Tasks to carry out
- A) Summarize the KTX-1001 excerpt in two sentences.
- B) Repeat everything in the KTX-1001 excerpt from "Dr. Saad Usmani, a" down to "up to a year.".

The investigational oral therapy KTX-1001, also known as gintemetostat, is catching interest as a potential treatment for a subgroup of patients with multiple myeloma, as an expert explained in a recent interview with CURE.

Dr. Saad Usmani, a member of the scientific advisory board of the International Myeloma Foundation and chief of the myeloma service at Memorial Sloan Kettering Cancer Center in New York City, presented results from a phase 1 clinical trial of the drug at the 2025 American Society of Hematology (ASH) Annual Meeting showing that it achieved disease control in 40% of patients with durable responses lasting up to a year.

Usmani sat down for an interview with CURE to discuss KTX-1001 and what research comes next.

CURE: Regarding KTX-1001, for patients with multiple myeloma, what is so significant about the recent trial findings related to this oral therapy?

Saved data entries
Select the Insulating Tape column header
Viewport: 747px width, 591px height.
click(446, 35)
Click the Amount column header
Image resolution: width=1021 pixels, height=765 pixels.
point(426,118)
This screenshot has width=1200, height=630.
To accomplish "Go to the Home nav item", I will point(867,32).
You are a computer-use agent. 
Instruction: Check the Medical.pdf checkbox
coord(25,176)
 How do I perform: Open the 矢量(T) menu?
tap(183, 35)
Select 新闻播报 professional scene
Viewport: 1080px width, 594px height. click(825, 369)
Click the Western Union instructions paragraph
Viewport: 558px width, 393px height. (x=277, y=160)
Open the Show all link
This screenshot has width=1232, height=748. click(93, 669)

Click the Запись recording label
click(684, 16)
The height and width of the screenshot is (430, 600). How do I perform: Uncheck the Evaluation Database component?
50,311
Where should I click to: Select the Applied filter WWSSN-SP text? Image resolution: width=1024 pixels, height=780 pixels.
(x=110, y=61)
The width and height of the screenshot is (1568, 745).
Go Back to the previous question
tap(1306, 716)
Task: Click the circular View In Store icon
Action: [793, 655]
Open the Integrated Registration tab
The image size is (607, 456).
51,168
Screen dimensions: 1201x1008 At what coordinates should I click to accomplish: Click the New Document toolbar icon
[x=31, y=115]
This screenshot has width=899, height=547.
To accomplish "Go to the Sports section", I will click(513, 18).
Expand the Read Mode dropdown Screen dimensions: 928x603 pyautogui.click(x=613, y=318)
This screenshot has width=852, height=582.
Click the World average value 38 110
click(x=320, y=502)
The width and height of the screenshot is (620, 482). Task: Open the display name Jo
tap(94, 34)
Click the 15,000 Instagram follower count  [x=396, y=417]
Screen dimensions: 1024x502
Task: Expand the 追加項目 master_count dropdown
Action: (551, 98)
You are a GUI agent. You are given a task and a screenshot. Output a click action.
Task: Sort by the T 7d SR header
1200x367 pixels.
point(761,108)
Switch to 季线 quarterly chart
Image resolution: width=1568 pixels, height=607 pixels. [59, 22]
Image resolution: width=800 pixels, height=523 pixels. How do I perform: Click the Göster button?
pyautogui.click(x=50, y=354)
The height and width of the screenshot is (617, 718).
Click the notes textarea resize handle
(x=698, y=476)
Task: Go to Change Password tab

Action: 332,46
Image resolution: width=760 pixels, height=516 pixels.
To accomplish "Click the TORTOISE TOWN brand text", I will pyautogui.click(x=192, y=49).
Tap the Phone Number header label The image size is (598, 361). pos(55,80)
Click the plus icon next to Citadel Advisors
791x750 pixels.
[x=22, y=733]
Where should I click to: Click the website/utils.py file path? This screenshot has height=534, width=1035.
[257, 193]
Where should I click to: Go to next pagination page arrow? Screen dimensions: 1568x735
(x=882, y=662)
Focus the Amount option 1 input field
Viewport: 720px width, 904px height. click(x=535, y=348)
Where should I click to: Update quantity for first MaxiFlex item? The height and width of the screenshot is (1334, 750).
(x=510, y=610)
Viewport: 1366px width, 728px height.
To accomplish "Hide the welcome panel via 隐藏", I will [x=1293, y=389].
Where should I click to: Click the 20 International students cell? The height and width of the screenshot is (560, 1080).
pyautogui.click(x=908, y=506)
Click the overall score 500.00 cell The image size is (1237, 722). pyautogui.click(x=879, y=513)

Responses in order
- A) KTX-1001, also known as gintemetostat, is an investigational oral therapy drawing interest as a potential treatment for a subgroup of patients with multiple myeloma. Dr. Saad Usmani presented phase 1 trial results at the 2025 ASH Annual Meeting showing disease control in 40% of patients, with durable responses lasting up to a year, and discussed the drug and next steps in research in an interview with CURE.

- B)
Dr. Saad Usmani, a member of the scientific advisory board of the International Myeloma Foundation and chief of the myeloma service at Memorial Sloan Kettering Cancer Center in New York City, presented results from a phase 1 clinical trial of the drug at the 2025 American Society of Hematology (ASH) Annual Meeting showing that it achieved disease control in 40% of patients with durable responses lasting up to a year.